Der Grund sei, dass die öffentlichen Gesundheitssysteme die von den Pharmakonzernen geforderten hohen Preise häufig nicht bezahlen können oder die Firmen die öffentliche Bezahlung gar nicht erst beantragen, berichten "Süddeutsche Zeitung", NDR, WDR und das Journalistenteam "Investigate Europe" nach einer gemeinsamen Recherche. In der Folge hängt die Lebenserwartung für Tausende EU-Bürger davon ab, in welchem Mitgliedsland sie leben.
Nach einer Auswertung des unabhängigen deutschen Instituts für Qualität und Wirtschaftlichkeit im Gesundheitswesen (IQWiG) kamen in den vergangenen fünf Jahren 32 neue Medikamente auf den Markt, die die Überlebenschancen für Krebskranke nachweislich verbessern oder die besser wirken als bisherige Arzneien - zum Beispiel gegen die schwere Lungenkrankheit Mukoviszidose, aber auch gegen Arthritis oder Hautkrankheiten. Die Reporter haben in allen 27 EU-Staaten recherchiert, wie viele dieser neuen Medikamente im öffentlichen Gesundheitssystem nicht zur Verfügung stehen.
Die Recherche zeigt anhand von konkreten Zahlen, dass der Zugang zwischen den EU-Staaten höchst ungleich ist.

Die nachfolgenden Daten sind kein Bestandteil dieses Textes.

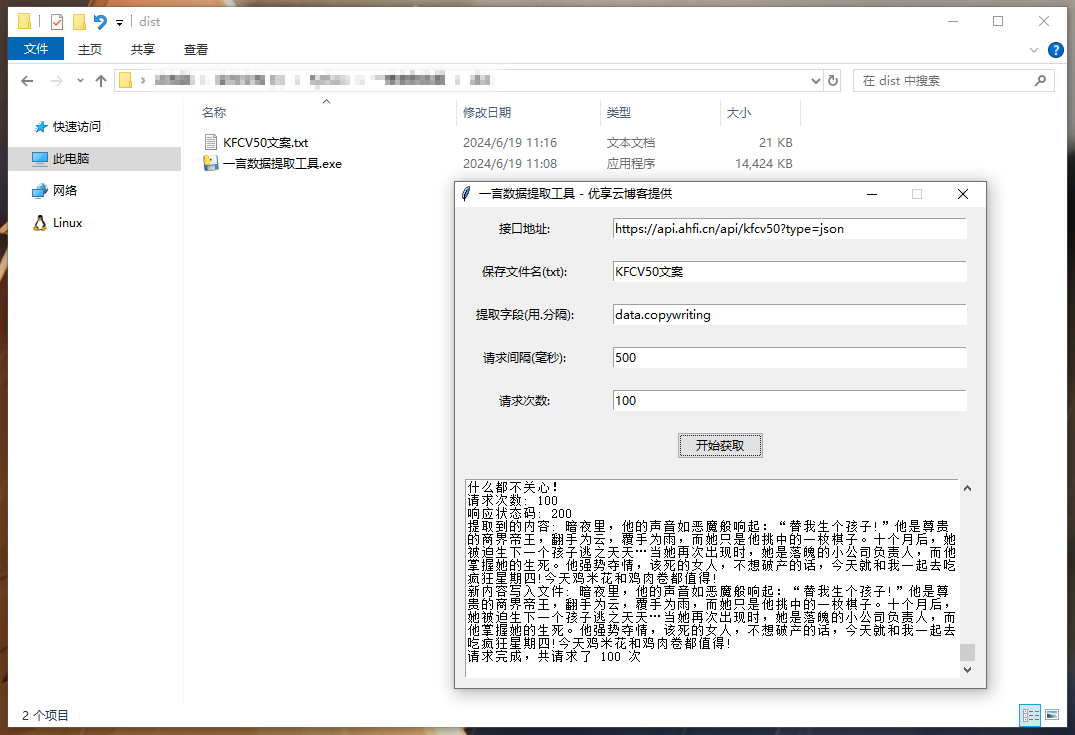The image size is (1075, 735).
Task: Click the Help question mark icon
Action: (x=1056, y=49)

Nur in Deutschland und Österreich bezahlen die Krankenkassen tatsächlich alle 32 Arzneimittel, denen das IQWiG einen bedeutenden Zusatznutzen bescheinigt hat. In Estland, Lettland und Litauen hingegen fehlen für die Patienten im öffentlichen Gesundheitswesen etwa 30 Prozent der Mittel, in Zypern die Hälfte, in Malta 59 Prozent. In Ungarn werden sogar drei Viertel der neuen Medikamente nicht von der staatlichen Gesundheitskasse erstattet, sondern nur auf individuellen Antrag.
Auch in Rumänien kann die staatliche Krankenkasse bisher gleich sechs lebensverlängernde Krebsmedikamente mangels Geldes nicht erstatten. Tausende Patienten ziehen deshalb vor Gericht, um die Bezahlung zu erzwingen.

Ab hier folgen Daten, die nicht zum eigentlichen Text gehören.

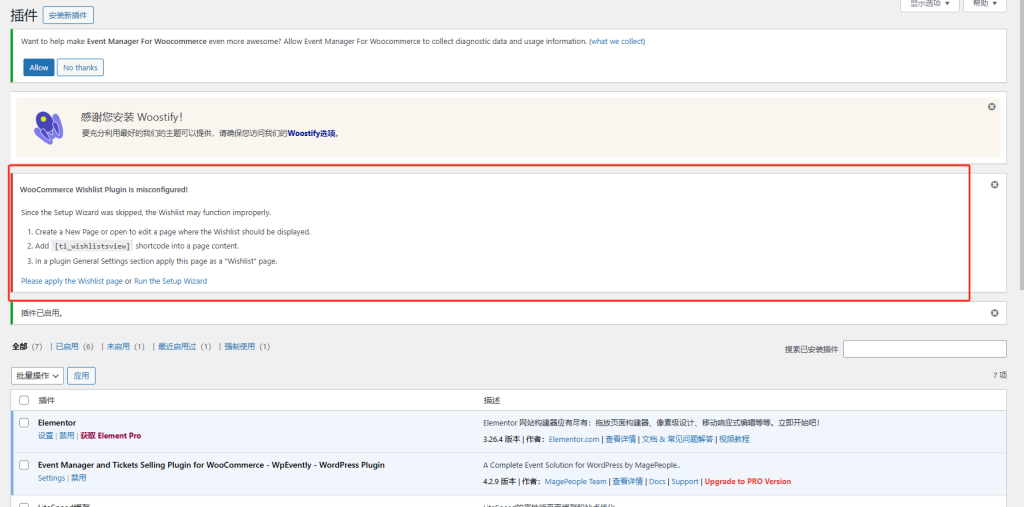Close the Wishlist misconfigured notice
This screenshot has height=507, width=1024.
[993, 185]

Der Grund für die ungleiche Versorgung ist, dass es den EU-Regierungen nicht gelingt, eine gemeinsame Gesundheitspolitik zu betreiben, schreiben die Autoren. Zwar erfolgt die Zulassung neuer Arzneien zentral über die in Amsterdam ansässige Europäische Medizinagentur EMA - aber ob und zu welchen Kosten diese Medikamente dann in den einzelnen EU-Ländern vertrieben werden, das können die Pharmafirmen frei entscheiden. Die Bedingungen müssen nationale Behörden einzeln mit den Herstellern aushandeln.

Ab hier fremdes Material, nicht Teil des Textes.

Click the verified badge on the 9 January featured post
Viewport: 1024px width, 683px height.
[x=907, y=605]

Dabei können die Pharmakonzerne die Preise für ihre Produkte beliebig hoch ansetzen. Gleichzeitig zwingen sie die nationalen Unterhändler, die dann tatsächlich ausgehandelten Preise geheim zu halten. So verhindern die Pharmamanager, dass sie die Rabatte, die sie großen Ländern wie etwa Frankreich gewähren, auch anderen Staaten anbieten müssen. In der Folge fordern die Hersteller von den kleineren und ärmeren Staaten im Osten und Süden der EU häufig weit mehr, als sie in den großen und reicheren Staaten bekommen. Wenn manche EU-Staaten diese nicht bezahlen können oder wollen, bekommen die Patienten nicht die beste verfügbare Medizin.
Der frühere zyprische Gesundheitsminister Giorgos Pamborides bezeichnet diese Geheimnistuerei als Missbrauch der Marktmacht der Industrie. Sie würde einzelne Länder gegeneinander ausspielen, "indem sie uns in getrennte Räume sperrt". Er erinnert sich, dass Zypern in seiner Zeit als Gesundheitsminister "doppelt, dreifach oder sogar fünfmal so hohe Preise wie andere Länder zahlte".